#### Short exercise
Format each line below as a JSON list of strings, one string per line, leaving out blank lines.

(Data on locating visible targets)
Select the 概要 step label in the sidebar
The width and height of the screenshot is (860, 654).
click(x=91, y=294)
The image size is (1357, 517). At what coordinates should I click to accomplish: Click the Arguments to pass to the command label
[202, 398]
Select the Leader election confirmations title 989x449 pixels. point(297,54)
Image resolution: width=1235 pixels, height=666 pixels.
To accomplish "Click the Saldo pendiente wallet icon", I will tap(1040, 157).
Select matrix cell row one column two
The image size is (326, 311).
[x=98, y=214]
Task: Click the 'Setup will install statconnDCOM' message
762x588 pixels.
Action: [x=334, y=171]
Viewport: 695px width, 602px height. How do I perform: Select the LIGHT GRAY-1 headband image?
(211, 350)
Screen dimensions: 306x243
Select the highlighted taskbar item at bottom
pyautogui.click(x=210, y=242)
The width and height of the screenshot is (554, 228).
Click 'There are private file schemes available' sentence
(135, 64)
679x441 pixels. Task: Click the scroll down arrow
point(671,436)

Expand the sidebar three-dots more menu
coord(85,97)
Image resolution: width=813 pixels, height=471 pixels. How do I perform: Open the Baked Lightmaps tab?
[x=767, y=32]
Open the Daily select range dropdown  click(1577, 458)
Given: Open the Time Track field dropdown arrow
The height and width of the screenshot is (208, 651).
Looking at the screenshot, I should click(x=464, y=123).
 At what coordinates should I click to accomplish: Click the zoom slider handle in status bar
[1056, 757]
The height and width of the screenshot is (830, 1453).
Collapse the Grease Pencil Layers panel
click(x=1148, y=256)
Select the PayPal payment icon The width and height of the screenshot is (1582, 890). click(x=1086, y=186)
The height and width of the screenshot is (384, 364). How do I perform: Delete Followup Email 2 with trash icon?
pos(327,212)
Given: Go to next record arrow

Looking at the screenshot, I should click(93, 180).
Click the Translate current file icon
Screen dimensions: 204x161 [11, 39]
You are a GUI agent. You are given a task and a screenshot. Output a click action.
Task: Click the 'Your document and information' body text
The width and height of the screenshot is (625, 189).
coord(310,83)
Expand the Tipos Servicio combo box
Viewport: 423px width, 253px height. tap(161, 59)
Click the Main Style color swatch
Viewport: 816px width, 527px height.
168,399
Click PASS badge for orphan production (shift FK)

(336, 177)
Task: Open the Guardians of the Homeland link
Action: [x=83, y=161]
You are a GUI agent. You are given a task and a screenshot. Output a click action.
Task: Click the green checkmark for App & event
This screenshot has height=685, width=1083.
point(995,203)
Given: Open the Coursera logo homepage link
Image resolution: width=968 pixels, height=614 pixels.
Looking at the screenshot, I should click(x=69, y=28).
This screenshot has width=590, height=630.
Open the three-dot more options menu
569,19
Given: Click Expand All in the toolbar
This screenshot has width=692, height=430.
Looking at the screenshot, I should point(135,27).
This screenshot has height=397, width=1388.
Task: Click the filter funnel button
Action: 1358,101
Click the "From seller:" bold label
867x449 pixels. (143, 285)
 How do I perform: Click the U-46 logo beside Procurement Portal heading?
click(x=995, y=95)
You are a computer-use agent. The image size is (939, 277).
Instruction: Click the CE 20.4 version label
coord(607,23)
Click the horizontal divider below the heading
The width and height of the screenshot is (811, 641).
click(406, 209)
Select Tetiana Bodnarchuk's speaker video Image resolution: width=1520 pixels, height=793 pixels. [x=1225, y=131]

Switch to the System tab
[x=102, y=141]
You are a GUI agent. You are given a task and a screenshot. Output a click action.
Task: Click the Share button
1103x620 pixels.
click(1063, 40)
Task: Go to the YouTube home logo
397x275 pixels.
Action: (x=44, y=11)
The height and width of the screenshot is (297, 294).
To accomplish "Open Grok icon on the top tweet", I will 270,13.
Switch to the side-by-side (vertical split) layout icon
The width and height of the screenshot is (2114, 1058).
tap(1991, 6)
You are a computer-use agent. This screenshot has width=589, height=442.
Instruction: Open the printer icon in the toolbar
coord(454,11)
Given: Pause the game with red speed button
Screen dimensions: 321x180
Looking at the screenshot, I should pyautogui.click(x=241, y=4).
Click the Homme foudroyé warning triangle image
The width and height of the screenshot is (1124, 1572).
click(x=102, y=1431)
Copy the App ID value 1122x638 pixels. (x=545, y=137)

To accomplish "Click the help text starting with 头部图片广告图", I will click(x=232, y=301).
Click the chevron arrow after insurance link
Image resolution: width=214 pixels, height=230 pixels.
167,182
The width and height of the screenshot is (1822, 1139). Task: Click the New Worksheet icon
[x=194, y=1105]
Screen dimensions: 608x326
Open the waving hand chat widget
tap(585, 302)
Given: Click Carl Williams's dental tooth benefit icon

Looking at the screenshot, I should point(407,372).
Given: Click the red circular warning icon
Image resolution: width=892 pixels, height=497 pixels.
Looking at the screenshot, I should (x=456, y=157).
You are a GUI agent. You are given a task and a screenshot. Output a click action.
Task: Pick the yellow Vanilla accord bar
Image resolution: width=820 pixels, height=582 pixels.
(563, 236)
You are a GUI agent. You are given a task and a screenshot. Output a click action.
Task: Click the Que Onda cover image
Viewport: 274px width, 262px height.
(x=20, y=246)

#### Result
[
  "Select the 概要 step label in the sidebar",
  "The width and height of the screenshot is (860, 654).",
  "click(x=91, y=294)",
  "The image size is (1357, 517). At what coordinates should I click to accomplish: Click the Arguments to pass to the command label",
  "[202, 398]",
  "Select the Leader election confirmations title 989x449 pixels. point(297,54)",
  "Image resolution: width=1235 pixels, height=666 pixels.",
  "To accomplish \"Click the Saldo pendiente wallet icon\", I will tap(1040, 157).",
  "Select matrix cell row one column two",
  "The image size is (326, 311).",
  "[x=98, y=214]",
  "Task: Click the 'Setup will install statconnDCOM' message",
  "762x588 pixels.",
  "Action: [x=334, y=171]",
  "Viewport: 695px width, 602px height. How do I perform: Select the LIGHT GRAY-1 headband image?",
  "(211, 350)",
  "Screen dimensions: 306x243",
  "Select the highlighted taskbar item at bottom",
  "pyautogui.click(x=210, y=242)",
  "The width and height of the screenshot is (554, 228).",
  "Click 'There are private file schemes available' sentence",
  "(135, 64)",
  "679x441 pixels. Task: Click the scroll down arrow",
  "point(671,436)",
  "Expand the sidebar three-dots more menu",
  "coord(85,97)",
  "Image resolution: width=813 pixels, height=471 pixels. How do I perform: Open the Baked Lightmaps tab?",
  "[x=767, y=32]",
  "Open the Daily select range dropdown  click(1577, 458)",
  "Given: Open the Time Track field dropdown arrow",
  "The height and width of the screenshot is (208, 651).",
  "Looking at the screenshot, I should click(x=464, y=123).",
  " At what coordinates should I click to accomplish: Click the zoom slider handle in status bar",
  "[1056, 757]",
  "The height and width of the screenshot is (830, 1453).",
  "Collapse the Grease Pencil Layers panel",
  "click(x=1148, y=256)",
  "Select the PayPal payment icon The width and height of the screenshot is (1582, 890). click(x=1086, y=186)",
  "The height and width of the screenshot is (384, 364). How do I perform: Delete Followup Email 2 with trash icon?",
  "pos(327,212)",
  "Given: Go to next record arrow",
  "Looking at the screenshot, I should click(93, 180).",
  "Click the Translate current file icon",
  "Screen dimensions: 204x161 [11, 39]",
  "You are a GUI agent. You are given a task and a screenshot. Output a click action.",
  "Task: Click the 'Your document and information' body text",
  "The width and height of the screenshot is (625, 189).",
  "coord(310,83)",
  "Expand the Tipos Servicio combo box",
  "Viewport: 423px width, 253px height. tap(161, 59)",
  "Click the Main Style color swatch",
  "Viewport: 816px width, 527px height.",
  "168,399",
  "Click PASS badge for orphan production (shift FK)",
  "(336, 177)",
  "Task: Open the Guardians of the Homeland link",
  "Action: [x=83, y=161]",
  "You are a GUI agent. You are given a task and a screenshot. Output a click action.",
  "Task: Click the green checkmark for App & event",
  "This screenshot has height=685, width=1083.",
  "point(995,203)",
  "Given: Open the Coursera logo homepage link",
  "Image resolution: width=968 pixels, height=614 pixels.",
  "Looking at the screenshot, I should click(x=69, y=28).",
  "This screenshot has width=590, height=630.",
  "Open the three-dot more options menu",
  "569,19",
  "Given: Click Expand All in the toolbar",
  "This screenshot has width=692, height=430.",
  "Looking at the screenshot, I should point(135,27).",
  "This screenshot has height=397, width=1388.",
  "Task: Click the filter funnel button",
  "Action: 1358,101",
  "Click the \"From seller:\" bold label",
  "867x449 pixels. (143, 285)",
  " How do I perform: Click the U-46 logo beside Procurement Portal heading?",
  "click(x=995, y=95)",
  "You are a computer-use agent. The image size is (939, 277).",
  "Instruction: Click the CE 20.4 version label",
  "coord(607,23)",
  "Click the horizontal divider below the heading",
  "The width and height of the screenshot is (811, 641).",
  "click(406, 209)",
  "Select Tetiana Bodnarchuk's speaker video Image resolution: width=1520 pixels, height=793 pixels. [x=1225, y=131]",
  "Switch to the System tab",
  "[x=102, y=141]",
  "You are a GUI agent. You are given a task and a screenshot. Output a click action.",
  "Task: Click the Share button",
  "1103x620 pixels.",
  "click(1063, 40)",
  "Task: Go to the YouTube home logo",
  "397x275 pixels.",
  "Action: (x=44, y=11)",
  "The height and width of the screenshot is (297, 294).",
  "To accomplish \"Open Grok icon on the top tweet\", I will 270,13.",
  "Switch to the side-by-side (vertical split) layout icon",
  "The width and height of the screenshot is (2114, 1058).",
  "tap(1991, 6)",
  "You are a computer-use agent. This screenshot has width=589, height=442.",
  "Instruction: Open the printer icon in the toolbar",
  "coord(454,11)",
  "Given: Pause the game with red speed button",
  "Screen dimensions: 321x180",
  "Looking at the screenshot, I should pyautogui.click(x=241, y=4).",
  "Click the Homme foudroyé warning triangle image",
  "The width and height of the screenshot is (1124, 1572).",
  "click(x=102, y=1431)",
  "Copy the App ID value 1122x638 pixels. (x=545, y=137)",
  "To accomplish \"Click the help text starting with 头部图片广告图\", I will click(x=232, y=301).",
  "Click the chevron arrow after insurance link",
  "Image resolution: width=214 pixels, height=230 pixels.",
  "167,182",
  "The width and height of the screenshot is (1822, 1139). Task: Click the New Worksheet icon",
  "[x=194, y=1105]",
  "Screen dimensions: 608x326",
  "Open the waving hand chat widget",
  "tap(585, 302)",
  "Given: Click Carl Williams's dental tooth benefit icon",
  "Looking at the screenshot, I should point(407,372).",
  "Given: Click the red circular warning icon",
  "Image resolution: width=892 pixels, height=497 pixels.",
  "Looking at the screenshot, I should (x=456, y=157).",
  "You are a GUI agent. You are given a task and a screenshot. Output a click action.",
  "Task: Pick the yellow Vanilla accord bar",
  "Image resolution: width=820 pixels, height=582 pixels.",
  "(563, 236)",
  "You are a GUI agent. You are given a task and a screenshot. Output a click action.",
  "Task: Click the Que Onda cover image",
  "Viewport: 274px width, 262px height.",
  "(x=20, y=246)"
]